* BEGIN *

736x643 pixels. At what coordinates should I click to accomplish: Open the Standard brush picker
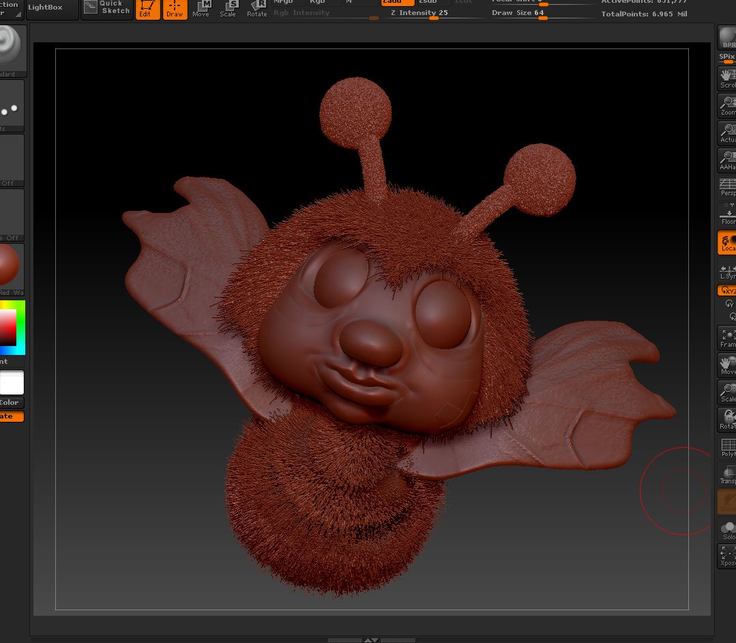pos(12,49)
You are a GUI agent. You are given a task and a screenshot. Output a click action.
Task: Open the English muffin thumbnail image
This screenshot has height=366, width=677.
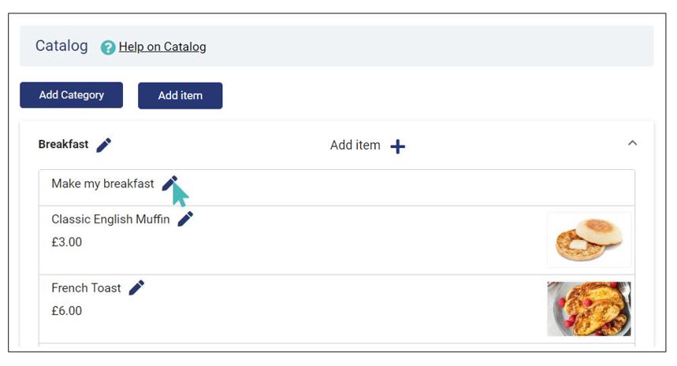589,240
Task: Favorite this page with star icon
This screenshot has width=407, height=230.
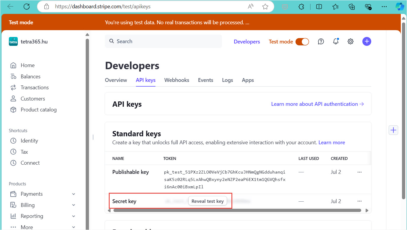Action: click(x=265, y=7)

* END *
* BEGIN *

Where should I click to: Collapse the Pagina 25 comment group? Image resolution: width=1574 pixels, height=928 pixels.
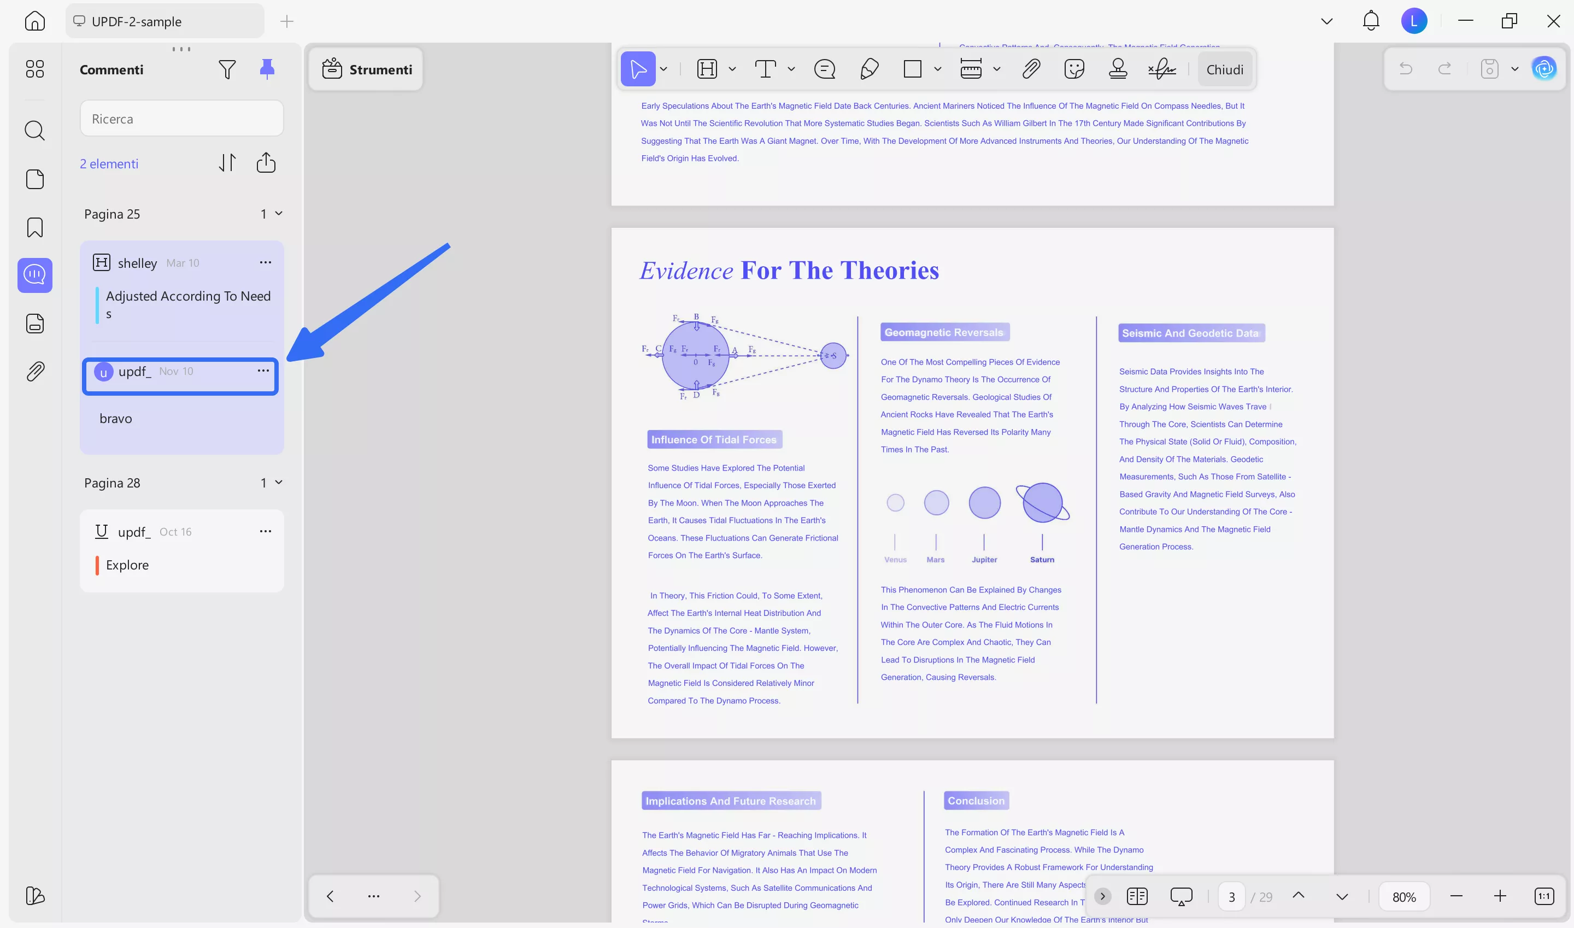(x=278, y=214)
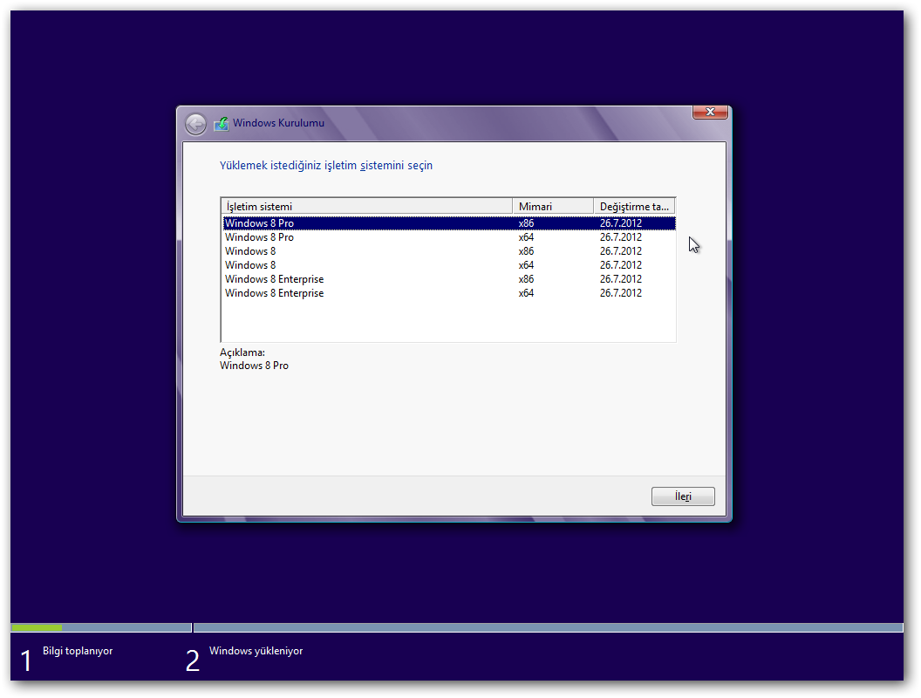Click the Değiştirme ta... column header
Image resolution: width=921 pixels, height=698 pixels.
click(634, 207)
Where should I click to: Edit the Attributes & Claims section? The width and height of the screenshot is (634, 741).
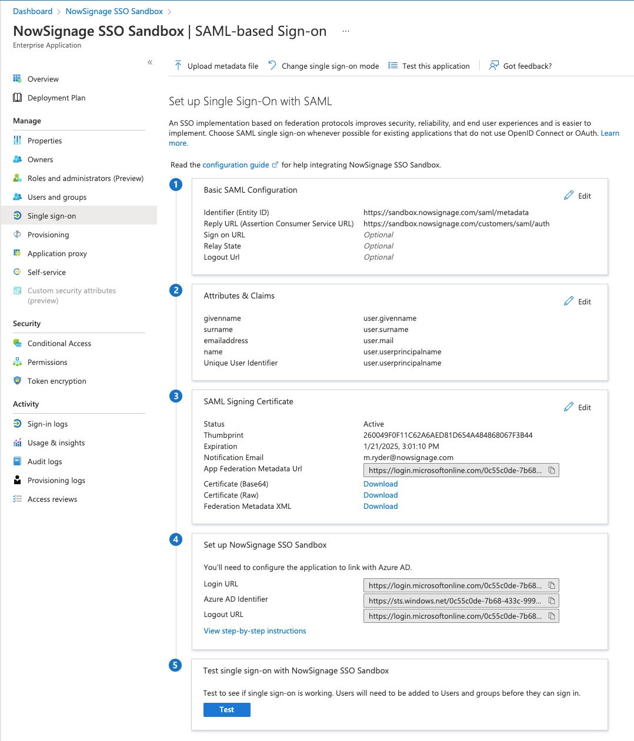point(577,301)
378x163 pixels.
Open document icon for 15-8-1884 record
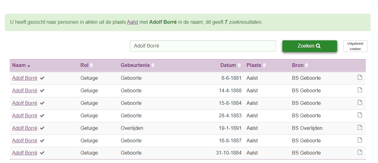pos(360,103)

* END *
* BEGIN *

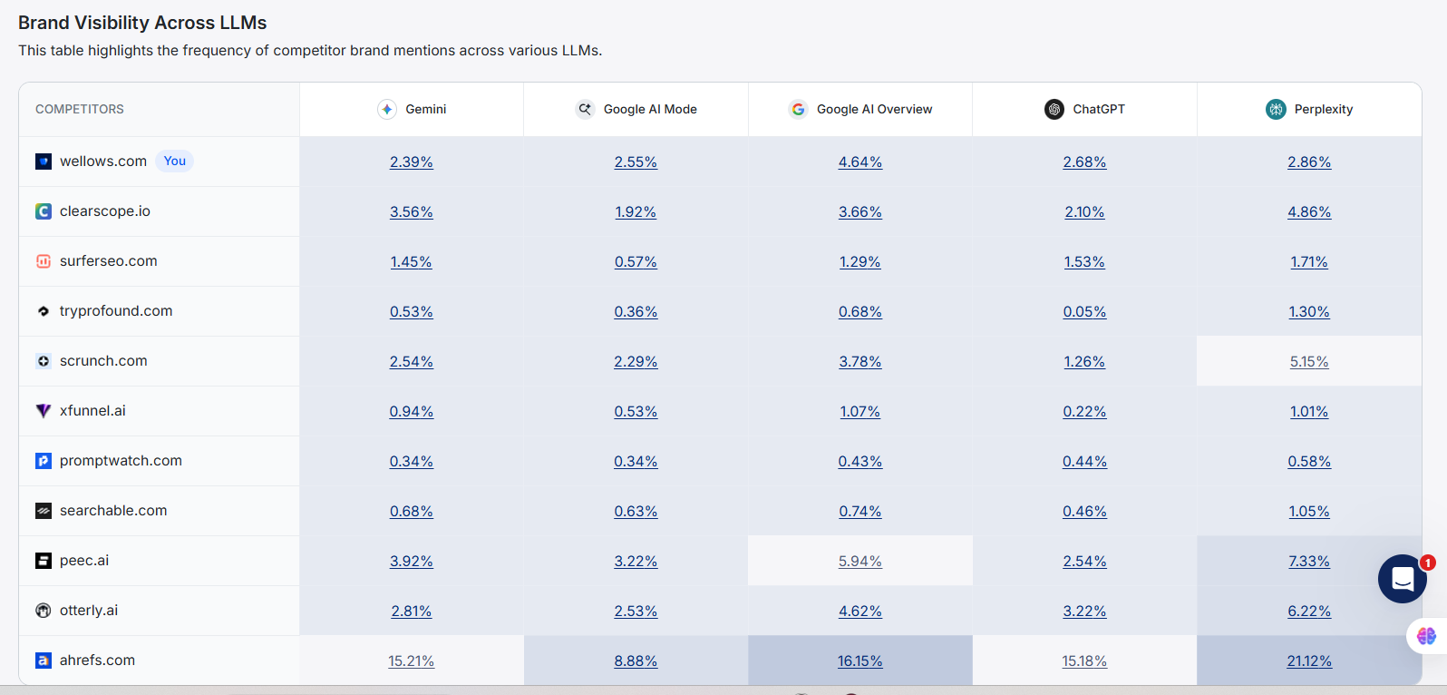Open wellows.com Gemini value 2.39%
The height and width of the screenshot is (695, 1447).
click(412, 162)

* END *

Rename "screenshot" to "capture" in the lines that begin at the line containing "You are a GUI" and stop after the line containing "Action: click(x=265, y=7)". Leave everything else unchanged and omit the pictures.

WRITTEN ANSWER:
You are a GUI agent. You are given a task and a capture. Output a click action.
Task: Open the English muffin thumbnail image
This capture has height=366, width=677.
589,240
Task: Favorite this page with star icon
This capture has width=407, height=230.
Action: click(x=265, y=7)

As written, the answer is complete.